* **Your goal**: In the Delmarva Peninsula trip account below, quote verbatim the stretch that opens with "The Delmarva Peninsula was" and stops after "shall we all.".

We're the first clients of the Airbnb 'Fish Camp' near Onancock, and the proprietors have done it up very nicely. The approach road had not yet been graded, no problem there, and the horrific biting and stinging bugs everywhere outside were easily tolerable if we stayed indoors. Or bought some bugkiller goo, which we hadn't done.

Our canine colleague Hudson behaved himself in an exemplary manner and bonded well with our own companion Melvin the Doge.

The Delmarva Peninsula was occupied by Native Americans since pre-Clovis times, who had to be removed by the Americans to make way for Civilization. The Spanish tried to colonize it but gave it up, and the Dutch and then the Swedish took their turns, until it was incorporated into the Dutch colony of Nieuw Nederland in 1631. The British decided in 1664 that they owned the place, but they got the boot in the 'Revolutionary War' of 1775-1783. The peninsula or parts of it have tried to become its own state a few times, most recently in 1992, but no one has been interested.

Our friend Nancy catching up on her reading, and so shall we all.

The culture of Delmarva is described on Wikipedia as very different from that of the rest of the Mid-Atlantic region and much closer to that of the southern USA, 'much more conservative than the mainland counties' of those three states. But that's not the only reason that we instantly abandoned the idea of relocating permanently to the Delmarva Peninsula -- one look at our Airbnb on stilts, in the Bush/Trump era of terminal Climate Change, was sufficient (the highest place on the peninsula is 31m a.s.l, which is about where the global sea level may be still in our lifetimes).

In addition to our two stilt-houses here on this empty stretch of peninsular Virgina coast, we have a wreck of a shack and a battered old sea wall that must have been intended to protect something in the past but won't be much good for what's coming next.

Our approach road is meant to be newly graded sometime soon, but it's not a problem for us -- though it was for the UPS driver who came to deliver our Fish Camp User's Manual a few days later.

* **Entries**:

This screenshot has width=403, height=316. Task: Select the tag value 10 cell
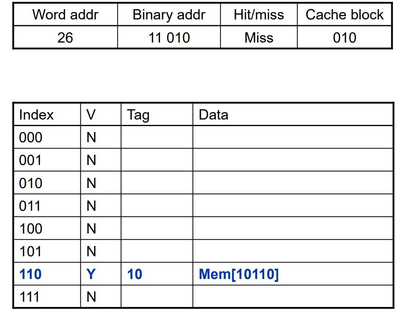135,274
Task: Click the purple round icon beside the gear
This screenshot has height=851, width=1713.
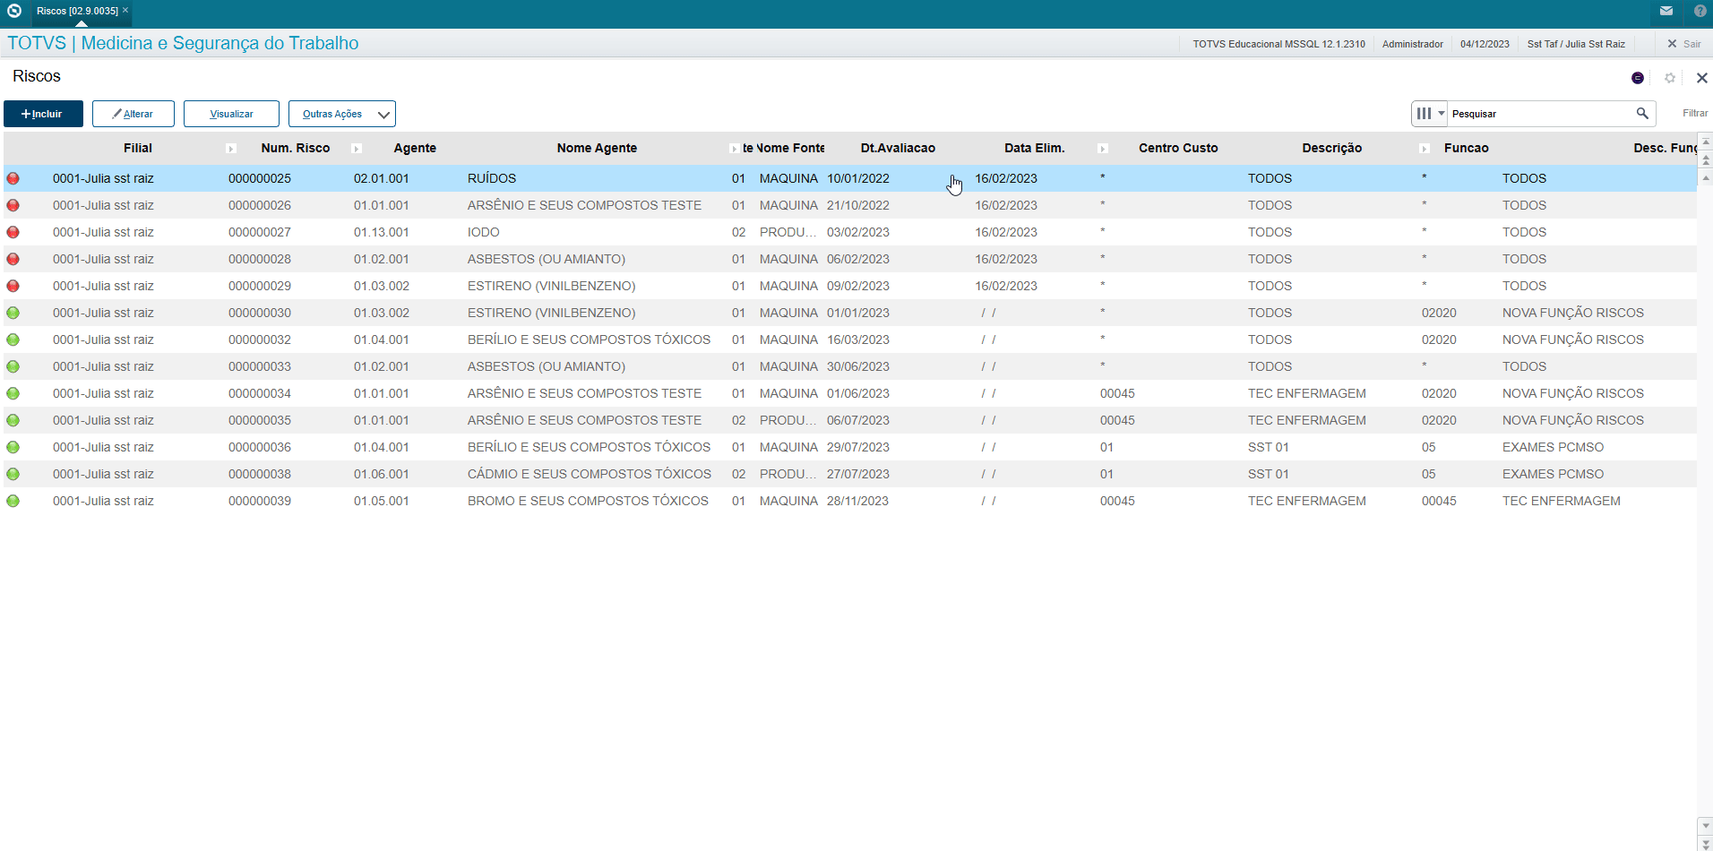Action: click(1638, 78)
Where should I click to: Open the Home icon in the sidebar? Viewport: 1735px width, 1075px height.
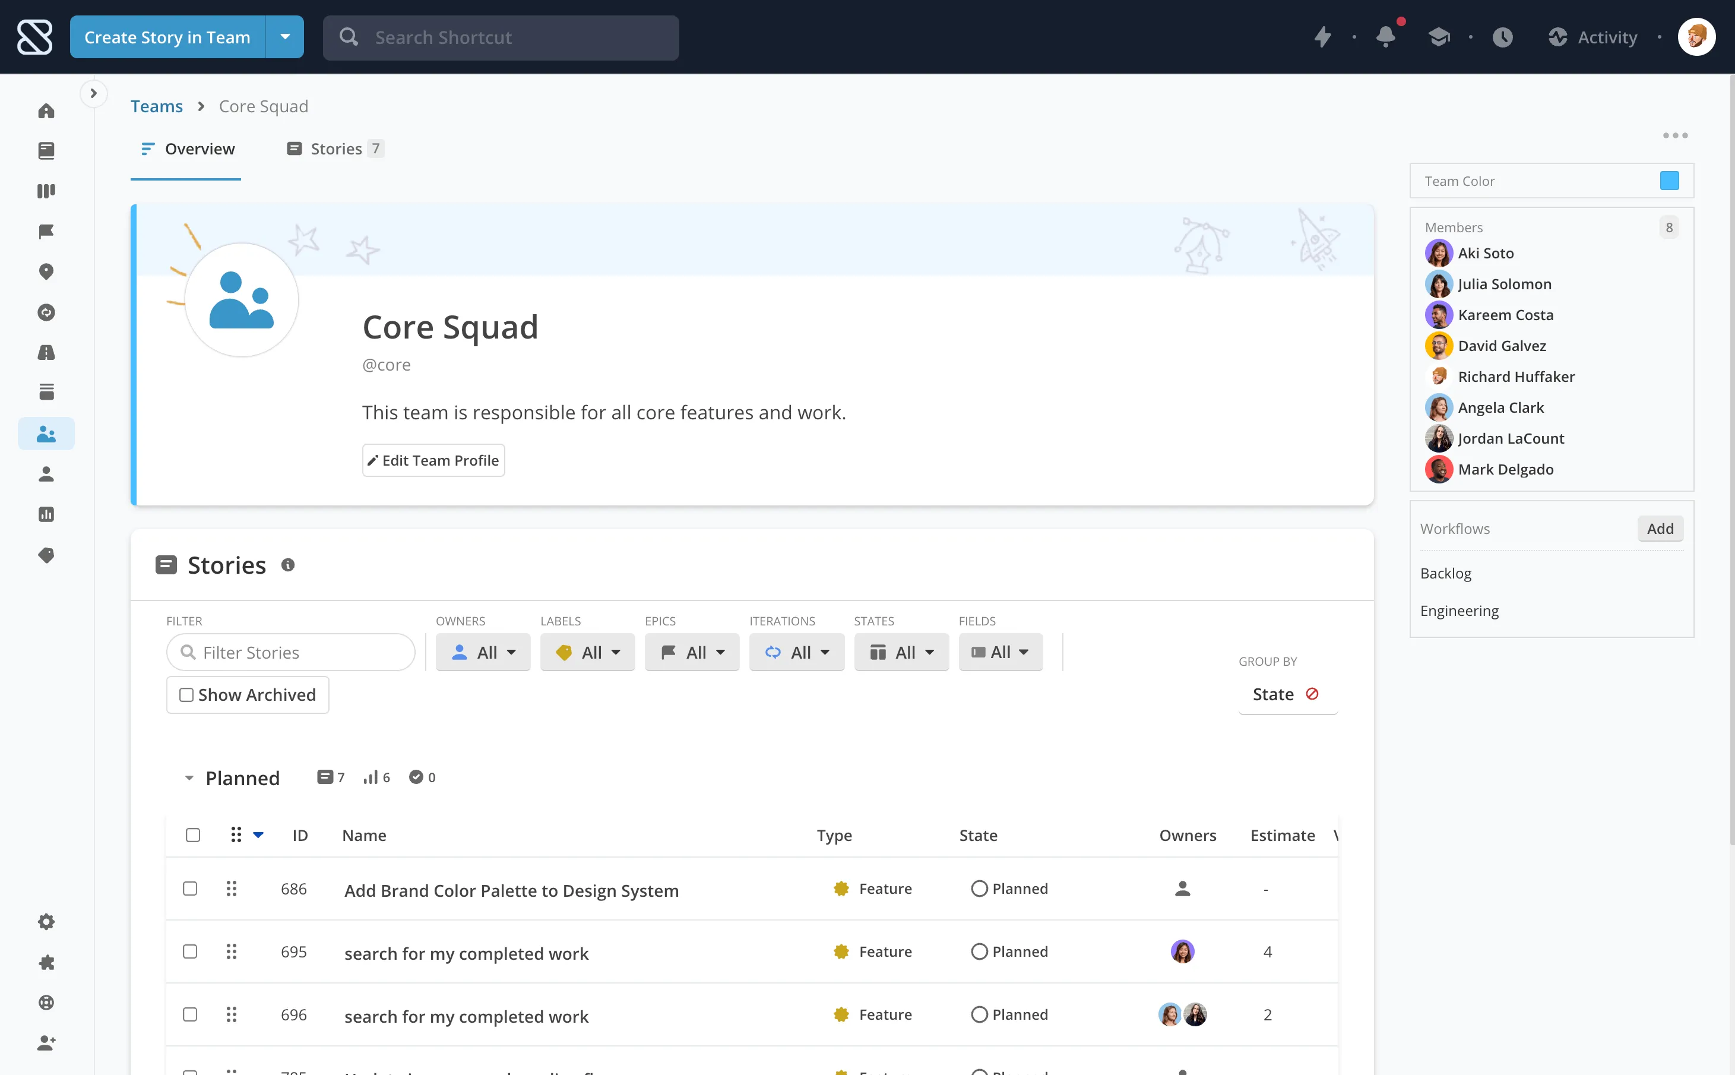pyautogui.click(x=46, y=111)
* * *
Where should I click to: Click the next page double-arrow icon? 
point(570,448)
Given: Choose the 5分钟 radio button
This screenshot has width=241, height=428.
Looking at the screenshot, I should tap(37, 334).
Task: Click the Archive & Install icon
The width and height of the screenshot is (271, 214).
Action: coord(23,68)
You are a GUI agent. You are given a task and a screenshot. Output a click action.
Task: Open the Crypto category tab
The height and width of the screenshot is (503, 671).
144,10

* **Answer to this problem**:
The Delmarva Peninsula was occupied by Native Americans since pre-Clovis times, who had to be removed by the Americans to make way for Civilization. The Spanish tried to colonize it but gave it up, and the Dutch and then the Swedish took their turns, until it was incorporated into the Dutch colony of Nieuw Nederland in 1631. The British decided in 1664 that they owned the place, but they got the boot in the 'Revolutionary War' of 1775-1783. The peninsula or parts of it have tried to become its own state a few times, most recently in 1992, but no one has been interested.

Our friend Nancy catching up on her reading, and so shall we all.